Portanto, conclui Freud “que era injustificada a amargura e a dolorosa desilusão pela conduta incivilizada de nossos concidadãos do mundo nesta guerra.” Tratava-se apenas de uma ilusão, pois, “na realidade eles não desceram tão baixo como receávamos, porque não tinham se elevado tanto como acreditávamos.”
Ou seja, na verdade, os homens em guerra, ao deixarem de lado suas limitações de natureza moral, foram instados a se livrar daquela coação externa – sempre duradoura -, permitindo-lhes “temporariamente a satisfação de seus instintos refreados.” Logo, essa transformação instintual “pode ser desfeita – duradoura ou temporariamente – por interferências da vida”, como a guerra, por exemplo, razão pela qual pode-se “esperar que em tempos mais tranquilos se restabeleça o enobrecimento de seus instintos.”
Por fim, um “enigma” não decifrado pelo maior psicanalista da história da humanidade, revelado nas últimas linhas do texto: “Por que os povos-indivíduos de fato se menosprezam, se odeiam, se execram, e isso também em períodos de paz, cada nação fazendo o mesmo?”
“Eu não sei o que dizer sobre isso. É como se todas as conquistas morais do indivíduo se apagassem quando se junta um bom número ou mesmo milhões de pessoas, e restassem apenas as atitudes mais primitivas, mais antigas e cruas.”
[1] O Império Otomano, “ao contrário dos impérios ocidentais, era um império não-cristão, o centro e o agente do islamismo, protetor dos Lugares Santos. Herdou o legado do Califado dos árabes e a missão de difundir o islamismo pelo mundo. Para o Ocidente, os conflitos com os otomanos podiam ser vistos como uma continuação das cruzadas medievais contra as terras árabes.” (Kumar, Krishan, Visões Imperiais, Lisboa: Edições 70, uma chancela de Edições Almedina, 2017, página 113.
[2] Dicionário de Política, Volume I, Bobbio, Norberto, Matteucci, Nicola e Pasquino, Gianfranco, Brasília: Editora UnB, 10ª. edição, página 611.
[3] Arendt, Hannah, Origens do Totalitarismo – Antissemitismo, imperialismo, totalitarismo, São Paulo: Companhia de Bolso, 2012, página 314.

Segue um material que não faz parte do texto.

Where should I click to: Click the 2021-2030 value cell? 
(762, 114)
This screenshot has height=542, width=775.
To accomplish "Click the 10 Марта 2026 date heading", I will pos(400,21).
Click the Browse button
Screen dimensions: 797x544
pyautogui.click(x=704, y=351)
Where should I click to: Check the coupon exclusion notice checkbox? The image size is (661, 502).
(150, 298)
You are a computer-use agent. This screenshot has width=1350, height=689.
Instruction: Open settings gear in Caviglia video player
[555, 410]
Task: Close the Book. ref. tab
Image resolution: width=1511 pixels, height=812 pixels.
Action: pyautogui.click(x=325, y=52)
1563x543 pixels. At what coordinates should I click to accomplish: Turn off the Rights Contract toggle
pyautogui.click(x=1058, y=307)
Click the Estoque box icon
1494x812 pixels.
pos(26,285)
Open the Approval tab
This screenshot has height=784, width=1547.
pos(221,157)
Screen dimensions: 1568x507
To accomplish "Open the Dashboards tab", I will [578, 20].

[4] O texto consta do Volume 12 das Obras Completas de Sigmund Freud – “Introdução ao Narcisismo, Ensaios de Metapsicologia e Outros Textos – 1914 – 1916”, publicadas no Brasil pela Editora Companhia das Letras, em 2010, e traduzidas por Paulo César Lima de Souza (desde a versão original escrita em alemão). O texto, na 3ª. reimpressão da coleção, consta às fls. 210 a 229.
[5] Segundo o próprio tradutor, esta versão não é “muito satisfatória para ´triebregungen`, termo cunhado por Freud e composto de ´Trieb` mais ´Regung` (´ligeiro movimento, impulso, emoção).” Segundo ele, em versões para a língua espanhola, aparecem as expressões “tendencias instintivas” ou “mociones pulsionales.” Os italianos traduziram para “moti pulsionali.”